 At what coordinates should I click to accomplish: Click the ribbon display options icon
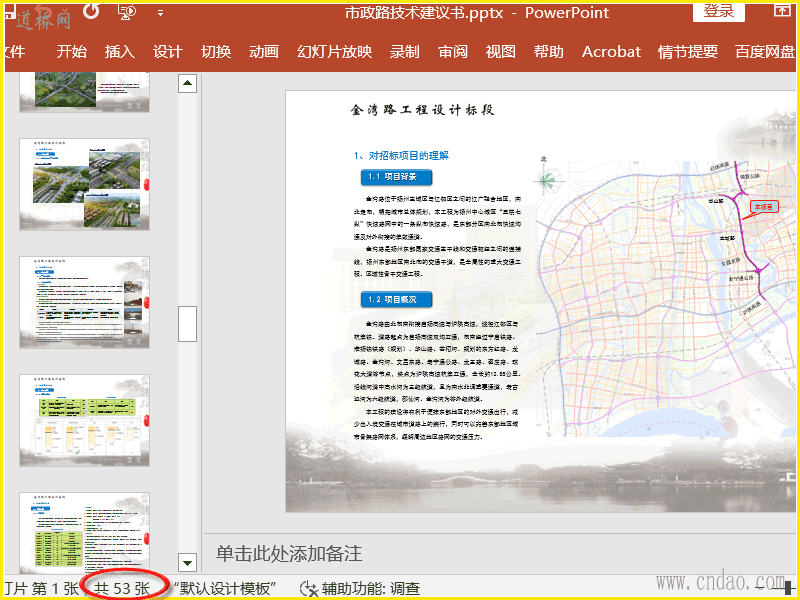(x=781, y=11)
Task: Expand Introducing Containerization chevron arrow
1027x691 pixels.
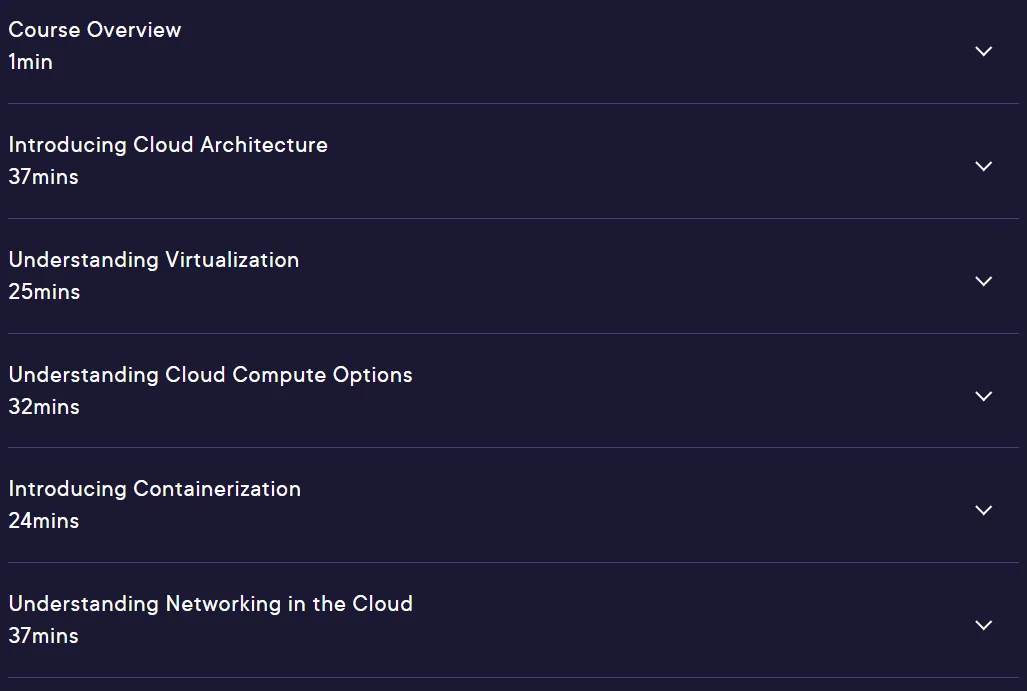Action: coord(984,510)
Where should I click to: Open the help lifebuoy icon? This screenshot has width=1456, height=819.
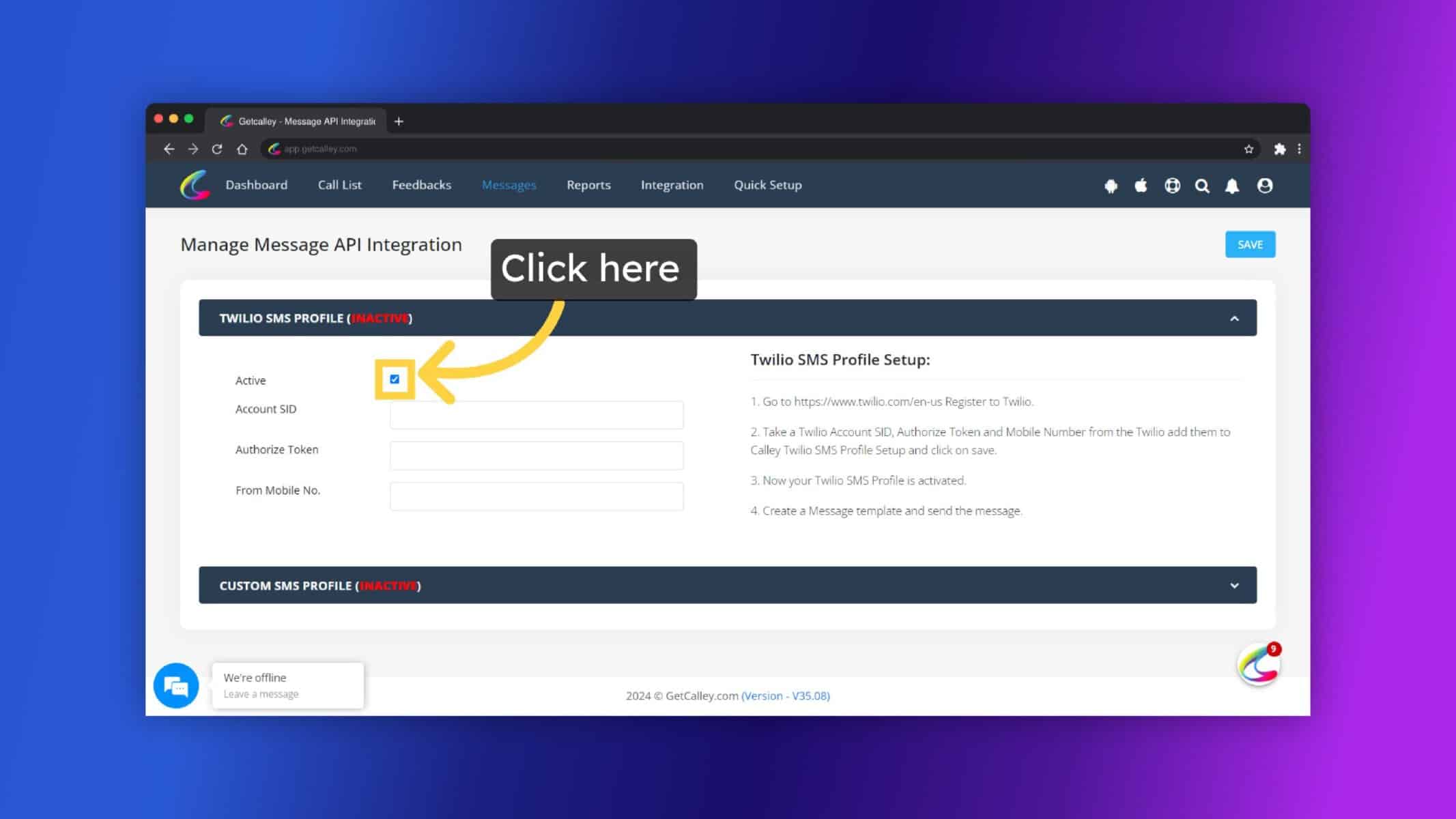(x=1172, y=186)
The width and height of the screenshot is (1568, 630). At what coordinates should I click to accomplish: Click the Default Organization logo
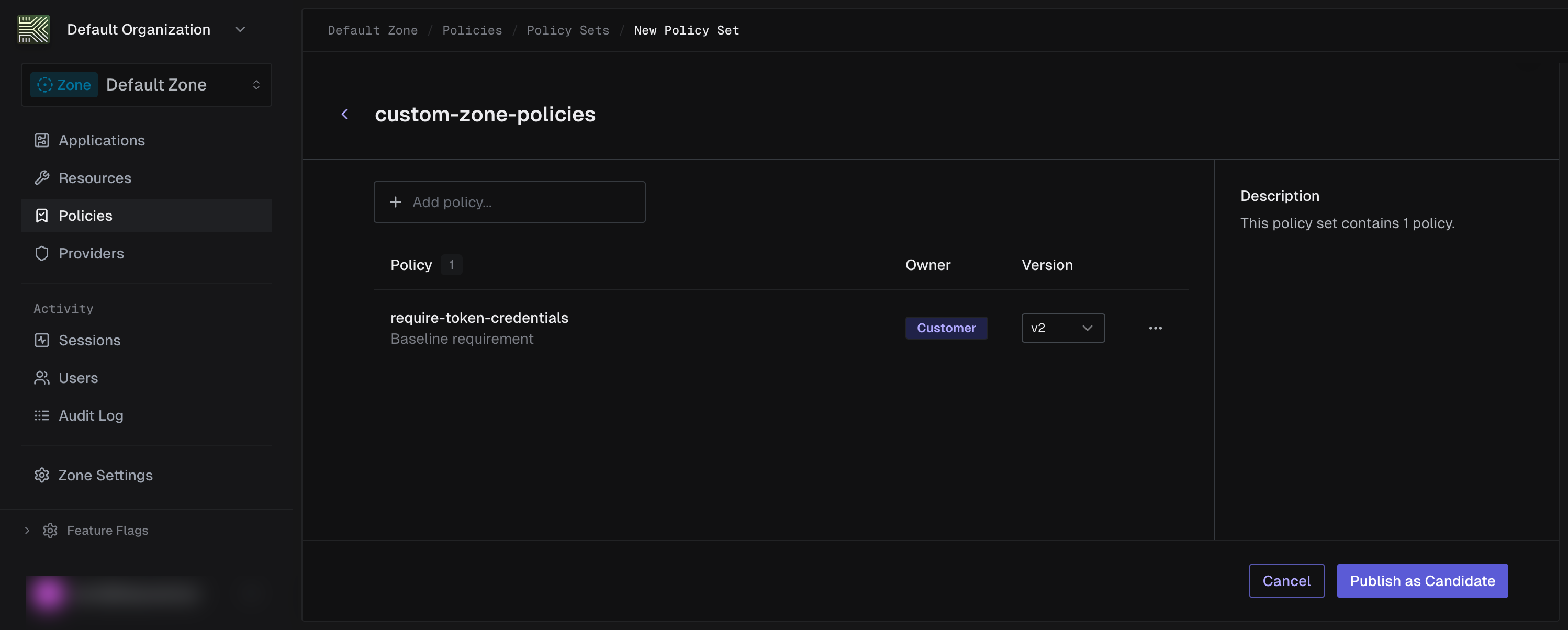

++++++++++

**Stated task:** Rewrite the records from the first line through the line containing "(x=1172, y=186)", replacing "icon" with "button" and changing nothing else. Leave the pictures out.

**Answer in full:**
 At what coordinates should I click to accomplish: Click the ribbon display options button
(x=781, y=11)
Task: Expand Introducing Containerization chevron arrow
1027x691 pixels.
Action: coord(984,510)
Where should I click to: Open the help lifebuoy button? This screenshot has width=1456, height=819.
(x=1172, y=186)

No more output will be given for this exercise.